═════ Source text ═════

1 day ago in Articles
Christina Lam went from the sidelines to full-on track enthusiast in 8 simple steps.
Not quite a "What car?" thread, more of a automotive philosophical decision.
My current stable consists of the BMW E30 race car, the '65 F100 tow vehicle, and a steel car trailer. The Bimmer is a great car, pretty well sorted and I race with a fantastic bunch of guys. Downsides of racing are eternal expenses (mostly tires, which are Toyos, and we're constantly complaining about them), and the high risk of it being written off in an instant likely through no fault of my own. I'd never give up tracking something, so even if I would quit W2W I'd still time trial it or something.
The F100 I've owned for something like 9 years. I like it. It's a great conversation piece in any paddock, does the job when it's infrequently called upon, cost me pocket lint to buy and maintain and looks good from 5 feet away. The original intent was to refurb it to a really nice driver but other projects always seem to get in the way. It's got some rust issues that should be dealt with that involve painting, so there's no inexpensive way to go about fixing it. As-is, and living in the garage, it can probably continue without really doing much for the forseeable future. I just have guilt about not fixing it up.

═════ Extracted records ═════

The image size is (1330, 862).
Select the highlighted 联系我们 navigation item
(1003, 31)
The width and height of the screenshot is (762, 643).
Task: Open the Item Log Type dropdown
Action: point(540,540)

═════

- Exercises:
1) From the post about the race car and tow truck, list every vehicle or piece of equipment the writer names as part of the current stable.
2) Continue the post about the race car and tow truck, starting after its final sentence.

- Responses:
1)
- BMW E30 race car
- '65 F100 tow vehicle
- Steel car trailer

2)
The recent sale of my Mini has generated some disposable car cash. I could do any number of things, but my current choices are the following:
Classic car: aside from the truck, there's always been a collector car in the garage. After playing with little sporty cars for years, I'm wanting to scratch the itch of an American classic, leaning heavily towards a Ford Falcon. I've never had a V8 in a car, so would want to go that route. What I don't want is a project car, or anything that requires paint, rust repair, or an engine swap. BTDT and paid my dues, frankly. Also, the truck taunts me. I realize these cars are more fun-to-be-seen-in than they are fun-to-drive. Resale, if I choose well, is probably good.
S197 Mustang: I've lusted after a Mustang for an eternity, and this is one of those Life Rewards I think I've earned. But, I don't need a daily driver. They are heavy. It will depreciate. They are not unique. They'll be around a long time. Still want one.
Exocet: I've always wanted to build a car vs restore one. I'd probably have done a Lotus 7 replica by now if CMC hadn't gone belly up years ago. The Birkins and Caterhams are too expensive. I'm also not in love with the 7 looks. Having seen the Exocet last week, however, that kit car lust has resurfaced. Priced right, easy to build while still calling on some creativity. Horribly impractical when completed, and if I'd ever want to sell it...who knows if I even could? Looks like a grin-inducing piece of fun if there ever was one. Possibly would make the BMW redundant.
The Least Sexy Option: spend it on fixing up the truck. Wouldn't take all the cash, but would probably halve it at least. And/or replace the heavy steel trailer with an aluminum one. Practical choices aren't sexy though.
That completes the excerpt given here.